┌────────

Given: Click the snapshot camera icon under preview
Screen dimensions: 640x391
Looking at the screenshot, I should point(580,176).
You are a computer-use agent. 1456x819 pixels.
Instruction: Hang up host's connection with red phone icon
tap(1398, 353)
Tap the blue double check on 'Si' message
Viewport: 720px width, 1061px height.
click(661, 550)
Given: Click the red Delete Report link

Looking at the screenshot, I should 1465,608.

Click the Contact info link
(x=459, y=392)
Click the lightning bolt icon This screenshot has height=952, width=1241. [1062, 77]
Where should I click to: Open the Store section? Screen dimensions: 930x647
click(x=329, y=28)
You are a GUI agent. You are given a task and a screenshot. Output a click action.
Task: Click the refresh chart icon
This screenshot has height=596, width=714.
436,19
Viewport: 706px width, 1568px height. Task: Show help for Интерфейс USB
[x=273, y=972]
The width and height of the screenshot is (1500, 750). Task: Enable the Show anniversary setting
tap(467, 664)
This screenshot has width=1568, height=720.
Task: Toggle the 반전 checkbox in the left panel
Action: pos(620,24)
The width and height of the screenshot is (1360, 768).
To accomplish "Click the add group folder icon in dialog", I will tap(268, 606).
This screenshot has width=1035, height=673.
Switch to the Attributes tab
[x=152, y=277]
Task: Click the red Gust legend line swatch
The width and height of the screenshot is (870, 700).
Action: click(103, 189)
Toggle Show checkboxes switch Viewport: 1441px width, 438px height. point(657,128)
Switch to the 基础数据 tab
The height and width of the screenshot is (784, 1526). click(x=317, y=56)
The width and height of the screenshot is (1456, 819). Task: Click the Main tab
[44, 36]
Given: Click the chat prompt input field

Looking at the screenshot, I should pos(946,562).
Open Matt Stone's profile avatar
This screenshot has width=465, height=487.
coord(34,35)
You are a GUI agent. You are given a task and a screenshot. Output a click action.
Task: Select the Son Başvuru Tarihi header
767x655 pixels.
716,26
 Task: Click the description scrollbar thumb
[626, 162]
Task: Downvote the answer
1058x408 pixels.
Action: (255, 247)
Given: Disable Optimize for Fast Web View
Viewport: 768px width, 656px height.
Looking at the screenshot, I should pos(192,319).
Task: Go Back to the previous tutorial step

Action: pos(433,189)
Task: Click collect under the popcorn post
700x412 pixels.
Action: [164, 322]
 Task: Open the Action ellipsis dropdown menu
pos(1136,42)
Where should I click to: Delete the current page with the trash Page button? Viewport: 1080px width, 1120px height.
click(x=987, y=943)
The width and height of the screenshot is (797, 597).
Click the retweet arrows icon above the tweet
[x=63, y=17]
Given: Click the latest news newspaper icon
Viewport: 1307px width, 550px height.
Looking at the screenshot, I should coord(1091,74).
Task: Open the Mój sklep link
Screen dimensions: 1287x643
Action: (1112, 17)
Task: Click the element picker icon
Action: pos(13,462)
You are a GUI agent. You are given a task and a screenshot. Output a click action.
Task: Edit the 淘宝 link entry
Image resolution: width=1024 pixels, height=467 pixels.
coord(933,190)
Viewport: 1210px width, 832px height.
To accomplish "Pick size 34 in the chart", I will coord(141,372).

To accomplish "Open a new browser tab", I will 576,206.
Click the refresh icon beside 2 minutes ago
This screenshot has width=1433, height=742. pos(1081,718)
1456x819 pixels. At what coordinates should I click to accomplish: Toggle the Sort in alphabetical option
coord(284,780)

└────────

§ **WRITTEN INSTRUCTION**:
Copy out the data above exactly, from the line with "Given: Click the latest news newspaper icon" up to and including the line with "Action: pos(13,462)".

§ **IN RESPONSE**:
Given: Click the latest news newspaper icon
Viewport: 1307px width, 550px height.
Looking at the screenshot, I should coord(1091,74).
Task: Open the Mój sklep link
Screen dimensions: 1287x643
Action: (1112, 17)
Task: Click the element picker icon
Action: pos(13,462)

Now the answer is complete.